中村晃朋・桃佳きょうだいは、幼少時にボートレースファンだった父に連れられて丸亀ボートを頻繁に訪れた。「習っていた少林寺拳法の練習が厳しかったので、ボート場に来ると何かホッとして楽しかった」と口をそろえる。2人はレーサーになりA1級の選手として活躍している。

かつては子供を連れて気軽に来られる場所ではなかった。レースごとに怒号ややじが飛び交う鉄火場だった。だが今は違う。特に週末の風景は一変している。12年にリニューアルされた新スタンドのクリーンなイメージに伴い、家族連れ、若者向けのイベントも充実してきた。
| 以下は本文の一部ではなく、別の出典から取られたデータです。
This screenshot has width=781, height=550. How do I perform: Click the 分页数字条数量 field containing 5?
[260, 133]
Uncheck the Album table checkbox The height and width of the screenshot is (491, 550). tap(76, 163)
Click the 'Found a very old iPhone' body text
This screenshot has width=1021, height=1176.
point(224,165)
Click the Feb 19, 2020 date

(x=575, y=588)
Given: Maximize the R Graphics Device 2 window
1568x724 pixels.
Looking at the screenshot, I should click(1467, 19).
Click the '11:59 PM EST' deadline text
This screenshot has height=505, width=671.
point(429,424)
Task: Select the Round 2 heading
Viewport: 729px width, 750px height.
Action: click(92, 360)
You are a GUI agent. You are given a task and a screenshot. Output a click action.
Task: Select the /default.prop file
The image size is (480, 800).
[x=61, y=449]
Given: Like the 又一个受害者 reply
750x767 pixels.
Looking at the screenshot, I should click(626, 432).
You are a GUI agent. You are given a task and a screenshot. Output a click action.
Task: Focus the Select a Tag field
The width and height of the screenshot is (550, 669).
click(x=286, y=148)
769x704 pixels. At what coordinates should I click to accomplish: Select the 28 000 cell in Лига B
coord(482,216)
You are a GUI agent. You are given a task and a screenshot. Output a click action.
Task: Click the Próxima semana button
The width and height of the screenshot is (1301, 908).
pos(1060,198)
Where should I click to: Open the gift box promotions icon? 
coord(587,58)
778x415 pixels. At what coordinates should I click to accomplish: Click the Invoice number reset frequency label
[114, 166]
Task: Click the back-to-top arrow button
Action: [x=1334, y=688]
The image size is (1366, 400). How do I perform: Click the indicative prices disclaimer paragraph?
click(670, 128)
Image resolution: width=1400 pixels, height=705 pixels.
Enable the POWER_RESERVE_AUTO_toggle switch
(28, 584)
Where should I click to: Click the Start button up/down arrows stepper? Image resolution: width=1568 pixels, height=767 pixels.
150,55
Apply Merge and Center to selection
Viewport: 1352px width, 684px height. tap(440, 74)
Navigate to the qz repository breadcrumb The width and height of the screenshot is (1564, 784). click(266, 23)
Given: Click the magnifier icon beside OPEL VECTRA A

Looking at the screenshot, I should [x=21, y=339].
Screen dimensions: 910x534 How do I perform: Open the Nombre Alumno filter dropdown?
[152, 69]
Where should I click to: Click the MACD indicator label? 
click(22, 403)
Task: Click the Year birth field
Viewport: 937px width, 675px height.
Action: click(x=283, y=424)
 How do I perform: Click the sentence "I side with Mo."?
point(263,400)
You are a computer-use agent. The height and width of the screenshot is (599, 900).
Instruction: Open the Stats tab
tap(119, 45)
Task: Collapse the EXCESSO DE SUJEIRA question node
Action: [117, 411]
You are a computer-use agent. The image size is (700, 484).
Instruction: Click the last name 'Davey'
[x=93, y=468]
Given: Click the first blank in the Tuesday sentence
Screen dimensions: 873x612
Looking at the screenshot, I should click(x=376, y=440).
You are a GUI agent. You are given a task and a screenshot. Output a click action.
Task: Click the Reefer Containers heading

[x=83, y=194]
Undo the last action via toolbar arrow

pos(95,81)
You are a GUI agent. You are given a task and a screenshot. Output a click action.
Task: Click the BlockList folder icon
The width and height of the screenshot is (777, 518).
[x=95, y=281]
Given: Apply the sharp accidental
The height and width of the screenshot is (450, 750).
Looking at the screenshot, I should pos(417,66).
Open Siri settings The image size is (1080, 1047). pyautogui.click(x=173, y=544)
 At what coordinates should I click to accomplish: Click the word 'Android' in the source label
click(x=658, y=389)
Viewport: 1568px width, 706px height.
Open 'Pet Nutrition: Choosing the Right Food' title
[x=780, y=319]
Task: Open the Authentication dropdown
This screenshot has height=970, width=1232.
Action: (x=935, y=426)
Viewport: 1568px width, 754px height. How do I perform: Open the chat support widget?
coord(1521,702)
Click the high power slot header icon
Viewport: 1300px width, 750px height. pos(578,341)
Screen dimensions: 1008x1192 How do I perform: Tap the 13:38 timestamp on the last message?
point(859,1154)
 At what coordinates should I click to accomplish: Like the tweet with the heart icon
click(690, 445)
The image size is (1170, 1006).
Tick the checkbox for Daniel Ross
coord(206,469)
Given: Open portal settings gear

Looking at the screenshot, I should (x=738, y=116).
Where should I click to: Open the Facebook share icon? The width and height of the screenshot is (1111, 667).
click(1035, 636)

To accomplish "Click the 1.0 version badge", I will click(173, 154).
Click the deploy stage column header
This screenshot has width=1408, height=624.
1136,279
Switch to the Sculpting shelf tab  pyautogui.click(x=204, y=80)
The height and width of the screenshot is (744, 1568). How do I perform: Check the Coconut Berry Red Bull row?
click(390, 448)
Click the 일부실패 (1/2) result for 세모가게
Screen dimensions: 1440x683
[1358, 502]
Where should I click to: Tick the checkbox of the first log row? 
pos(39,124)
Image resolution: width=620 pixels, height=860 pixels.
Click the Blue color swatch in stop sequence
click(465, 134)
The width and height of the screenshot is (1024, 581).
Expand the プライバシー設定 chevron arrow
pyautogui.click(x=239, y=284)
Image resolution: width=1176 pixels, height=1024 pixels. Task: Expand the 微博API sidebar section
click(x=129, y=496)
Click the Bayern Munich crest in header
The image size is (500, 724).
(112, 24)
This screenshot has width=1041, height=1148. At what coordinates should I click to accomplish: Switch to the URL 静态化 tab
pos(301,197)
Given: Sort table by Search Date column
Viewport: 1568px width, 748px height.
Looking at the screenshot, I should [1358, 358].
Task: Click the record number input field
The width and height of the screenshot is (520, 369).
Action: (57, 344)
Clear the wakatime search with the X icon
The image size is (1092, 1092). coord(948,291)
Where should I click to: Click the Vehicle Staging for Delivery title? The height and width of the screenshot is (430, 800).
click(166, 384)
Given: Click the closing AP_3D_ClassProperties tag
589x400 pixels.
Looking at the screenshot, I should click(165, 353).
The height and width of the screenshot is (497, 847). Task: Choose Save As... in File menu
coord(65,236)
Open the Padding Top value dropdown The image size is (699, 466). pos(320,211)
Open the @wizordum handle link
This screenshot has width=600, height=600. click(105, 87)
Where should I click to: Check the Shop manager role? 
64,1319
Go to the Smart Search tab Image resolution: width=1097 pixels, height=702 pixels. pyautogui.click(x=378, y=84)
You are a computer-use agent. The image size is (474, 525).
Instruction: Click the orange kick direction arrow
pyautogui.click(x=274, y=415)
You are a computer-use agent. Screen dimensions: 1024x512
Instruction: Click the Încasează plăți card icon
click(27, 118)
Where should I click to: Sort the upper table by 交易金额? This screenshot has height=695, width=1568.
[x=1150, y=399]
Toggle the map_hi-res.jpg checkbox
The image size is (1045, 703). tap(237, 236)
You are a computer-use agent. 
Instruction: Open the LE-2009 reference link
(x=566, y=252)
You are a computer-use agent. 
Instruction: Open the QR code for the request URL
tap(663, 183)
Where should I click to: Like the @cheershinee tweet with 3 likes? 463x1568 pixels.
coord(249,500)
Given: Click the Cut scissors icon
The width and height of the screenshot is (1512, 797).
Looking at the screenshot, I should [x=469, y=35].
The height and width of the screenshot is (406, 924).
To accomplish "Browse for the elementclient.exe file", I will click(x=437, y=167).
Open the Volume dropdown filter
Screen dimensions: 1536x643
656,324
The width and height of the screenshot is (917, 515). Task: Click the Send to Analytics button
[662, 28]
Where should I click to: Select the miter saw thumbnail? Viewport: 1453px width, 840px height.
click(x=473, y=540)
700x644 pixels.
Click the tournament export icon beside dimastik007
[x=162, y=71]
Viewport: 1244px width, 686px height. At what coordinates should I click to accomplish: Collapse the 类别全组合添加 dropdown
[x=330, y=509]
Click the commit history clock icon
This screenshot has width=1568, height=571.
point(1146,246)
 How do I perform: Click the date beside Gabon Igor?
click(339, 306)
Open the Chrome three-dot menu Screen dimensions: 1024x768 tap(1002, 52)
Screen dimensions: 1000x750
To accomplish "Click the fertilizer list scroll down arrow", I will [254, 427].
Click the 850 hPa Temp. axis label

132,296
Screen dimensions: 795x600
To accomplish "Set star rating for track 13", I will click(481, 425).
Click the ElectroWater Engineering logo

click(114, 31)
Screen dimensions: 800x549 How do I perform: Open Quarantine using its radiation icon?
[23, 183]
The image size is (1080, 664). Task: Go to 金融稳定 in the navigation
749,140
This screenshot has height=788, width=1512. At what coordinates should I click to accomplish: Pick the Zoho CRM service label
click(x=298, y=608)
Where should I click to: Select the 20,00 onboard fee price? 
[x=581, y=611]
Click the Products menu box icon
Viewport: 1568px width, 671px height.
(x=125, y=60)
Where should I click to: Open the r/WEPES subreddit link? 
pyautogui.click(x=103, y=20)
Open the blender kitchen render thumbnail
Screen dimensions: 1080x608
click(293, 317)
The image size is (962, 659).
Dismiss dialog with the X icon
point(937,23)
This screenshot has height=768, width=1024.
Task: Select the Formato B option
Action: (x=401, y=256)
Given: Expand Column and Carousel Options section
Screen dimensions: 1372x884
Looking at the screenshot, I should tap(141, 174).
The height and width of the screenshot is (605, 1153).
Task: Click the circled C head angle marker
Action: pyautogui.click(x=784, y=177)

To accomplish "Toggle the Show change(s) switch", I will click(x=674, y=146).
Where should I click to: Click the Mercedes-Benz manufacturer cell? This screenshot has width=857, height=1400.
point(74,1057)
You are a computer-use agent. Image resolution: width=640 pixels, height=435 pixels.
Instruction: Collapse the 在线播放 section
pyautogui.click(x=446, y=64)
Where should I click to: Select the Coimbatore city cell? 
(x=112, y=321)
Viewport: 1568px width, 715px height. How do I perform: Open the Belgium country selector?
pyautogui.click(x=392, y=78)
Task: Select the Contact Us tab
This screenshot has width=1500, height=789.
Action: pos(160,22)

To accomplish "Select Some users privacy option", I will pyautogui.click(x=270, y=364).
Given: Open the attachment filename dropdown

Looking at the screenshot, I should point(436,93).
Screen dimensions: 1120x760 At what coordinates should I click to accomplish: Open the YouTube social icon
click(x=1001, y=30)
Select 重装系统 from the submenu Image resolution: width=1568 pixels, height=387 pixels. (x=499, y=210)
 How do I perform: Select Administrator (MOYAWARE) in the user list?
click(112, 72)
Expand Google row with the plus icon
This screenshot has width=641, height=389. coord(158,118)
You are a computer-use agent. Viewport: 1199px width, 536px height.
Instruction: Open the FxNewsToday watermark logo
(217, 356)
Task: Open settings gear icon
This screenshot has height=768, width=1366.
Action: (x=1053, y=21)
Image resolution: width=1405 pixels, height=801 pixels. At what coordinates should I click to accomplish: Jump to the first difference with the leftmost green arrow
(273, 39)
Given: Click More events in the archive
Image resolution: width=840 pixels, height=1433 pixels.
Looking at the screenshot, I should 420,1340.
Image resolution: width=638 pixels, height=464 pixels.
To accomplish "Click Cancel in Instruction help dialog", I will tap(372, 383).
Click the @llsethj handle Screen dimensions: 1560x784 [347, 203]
イベントを担当する丸亀ボートの直井俊樹さんは、「新スタンドになり、小室哲哉やCrystal Kayを呼んだ『MARUGAME GROOVE』を始めた数年前から、若い世代やファミリーを意識して、ファン層の拡大を考えるようになりました。その成果が徐々に出てきました」と話す。

イベントは競走水面でカヌーやゴムボートを楽しむ「ウォータースポーツフェス」や人気アーティストを集めた音楽フェス「MARUGAME GROOVE」。他にも周辺のうどんやパンの名店を集めたグルメフェスや物産展、段ボール遊園地、ご当地アイドルのライブなど多彩なイベントがめじろ押しだった。さらに4月21日でナイター10周年を迎え、それを記念し、4月からはあらゆる世代が集える地域と連携したイベントを毎週行う予定にしている。

集客の成功は、地域住民とともに歩む公営競技が目指す到達点。中村きょうだいのように、丸亀ボートを支える存在もさらに出てくることだろう。児島が次々に強豪を輩出して「ボート王国」と呼ばれたように、丸亀が「王国」と呼ばれる日も近いと確信している。